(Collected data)
=-=-=-=-=

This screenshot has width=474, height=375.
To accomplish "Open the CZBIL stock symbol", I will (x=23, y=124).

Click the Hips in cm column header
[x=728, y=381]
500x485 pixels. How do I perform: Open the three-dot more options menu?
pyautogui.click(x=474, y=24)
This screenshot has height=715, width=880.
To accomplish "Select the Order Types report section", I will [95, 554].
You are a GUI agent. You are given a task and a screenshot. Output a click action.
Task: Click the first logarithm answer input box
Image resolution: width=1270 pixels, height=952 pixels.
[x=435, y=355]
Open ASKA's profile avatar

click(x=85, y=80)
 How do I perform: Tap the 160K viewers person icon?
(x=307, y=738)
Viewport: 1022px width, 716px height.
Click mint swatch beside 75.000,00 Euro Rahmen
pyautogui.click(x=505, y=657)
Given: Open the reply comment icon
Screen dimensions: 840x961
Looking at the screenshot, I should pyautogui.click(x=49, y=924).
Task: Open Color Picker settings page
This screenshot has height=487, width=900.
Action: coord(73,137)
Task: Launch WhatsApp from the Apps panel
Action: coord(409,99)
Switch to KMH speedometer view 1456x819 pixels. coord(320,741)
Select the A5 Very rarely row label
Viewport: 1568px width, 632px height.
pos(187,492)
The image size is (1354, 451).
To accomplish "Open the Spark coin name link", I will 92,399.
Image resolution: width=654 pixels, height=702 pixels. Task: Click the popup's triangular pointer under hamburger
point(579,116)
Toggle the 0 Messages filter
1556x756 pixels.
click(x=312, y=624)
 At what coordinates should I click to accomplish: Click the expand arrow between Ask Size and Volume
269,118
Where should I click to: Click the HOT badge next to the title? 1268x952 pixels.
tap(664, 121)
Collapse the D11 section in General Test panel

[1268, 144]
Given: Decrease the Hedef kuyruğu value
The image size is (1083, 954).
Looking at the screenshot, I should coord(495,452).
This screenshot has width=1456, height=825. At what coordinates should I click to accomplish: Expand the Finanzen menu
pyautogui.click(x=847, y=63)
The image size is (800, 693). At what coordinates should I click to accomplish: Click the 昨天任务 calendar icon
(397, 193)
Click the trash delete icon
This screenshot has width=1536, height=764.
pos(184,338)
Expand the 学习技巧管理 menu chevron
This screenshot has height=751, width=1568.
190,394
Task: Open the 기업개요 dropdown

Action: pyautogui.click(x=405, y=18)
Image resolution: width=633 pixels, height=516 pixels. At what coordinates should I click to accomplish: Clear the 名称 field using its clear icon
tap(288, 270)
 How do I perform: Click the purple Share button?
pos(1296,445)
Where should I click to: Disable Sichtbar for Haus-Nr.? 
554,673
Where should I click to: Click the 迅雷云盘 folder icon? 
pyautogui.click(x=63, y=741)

=-=-=-=-=

DESCRIPTION OF THE TASK »
Transcribe the records exactly as given.

ANSWER TO THIS PROBLEM »
This screenshot has width=474, height=375.
To accomplish "Open the CZBIL stock symbol", I will (x=23, y=124).

Click the Hips in cm column header
[x=728, y=381]
500x485 pixels. How do I perform: Open the three-dot more options menu?
pyautogui.click(x=474, y=24)
This screenshot has height=715, width=880.
To accomplish "Select the Order Types report section", I will [95, 554].
You are a GUI agent. You are given a task and a screenshot. Output a click action.
Task: Click the first logarithm answer input box
Image resolution: width=1270 pixels, height=952 pixels.
[x=435, y=355]
Open ASKA's profile avatar

click(x=85, y=80)
 How do I perform: Tap the 160K viewers person icon?
(x=307, y=738)
Viewport: 1022px width, 716px height.
Click mint swatch beside 75.000,00 Euro Rahmen
pyautogui.click(x=505, y=657)
Given: Open the reply comment icon
Screen dimensions: 840x961
Looking at the screenshot, I should pyautogui.click(x=49, y=924).
Task: Open Color Picker settings page
This screenshot has height=487, width=900.
Action: coord(73,137)
Task: Launch WhatsApp from the Apps panel
Action: coord(409,99)
Switch to KMH speedometer view 1456x819 pixels. coord(320,741)
Select the A5 Very rarely row label
Viewport: 1568px width, 632px height.
pos(187,492)
The image size is (1354, 451).
To accomplish "Open the Spark coin name link", I will 92,399.
Image resolution: width=654 pixels, height=702 pixels. Task: Click the popup's triangular pointer under hamburger
point(579,116)
Toggle the 0 Messages filter
1556x756 pixels.
click(x=312, y=624)
 At what coordinates should I click to accomplish: Click the expand arrow between Ask Size and Volume
269,118
Where should I click to: Click the HOT badge next to the title? 1268x952 pixels.
tap(664, 121)
Collapse the D11 section in General Test panel

[1268, 144]
Given: Decrease the Hedef kuyruğu value
The image size is (1083, 954).
Looking at the screenshot, I should coord(495,452).
This screenshot has width=1456, height=825. At what coordinates should I click to accomplish: Expand the Finanzen menu
pyautogui.click(x=847, y=63)
The image size is (800, 693). At what coordinates should I click to accomplish: Click the 昨天任务 calendar icon
(397, 193)
Click the trash delete icon
This screenshot has width=1536, height=764.
pos(184,338)
Expand the 学习技巧管理 menu chevron
This screenshot has height=751, width=1568.
190,394
Task: Open the 기업개요 dropdown

Action: pyautogui.click(x=405, y=18)
Image resolution: width=633 pixels, height=516 pixels. At what coordinates should I click to accomplish: Clear the 名称 field using its clear icon
tap(288, 270)
 How do I perform: Click the purple Share button?
pos(1296,445)
Where should I click to: Disable Sichtbar for Haus-Nr.? 
554,673
Where should I click to: Click the 迅雷云盘 folder icon? 
pyautogui.click(x=63, y=741)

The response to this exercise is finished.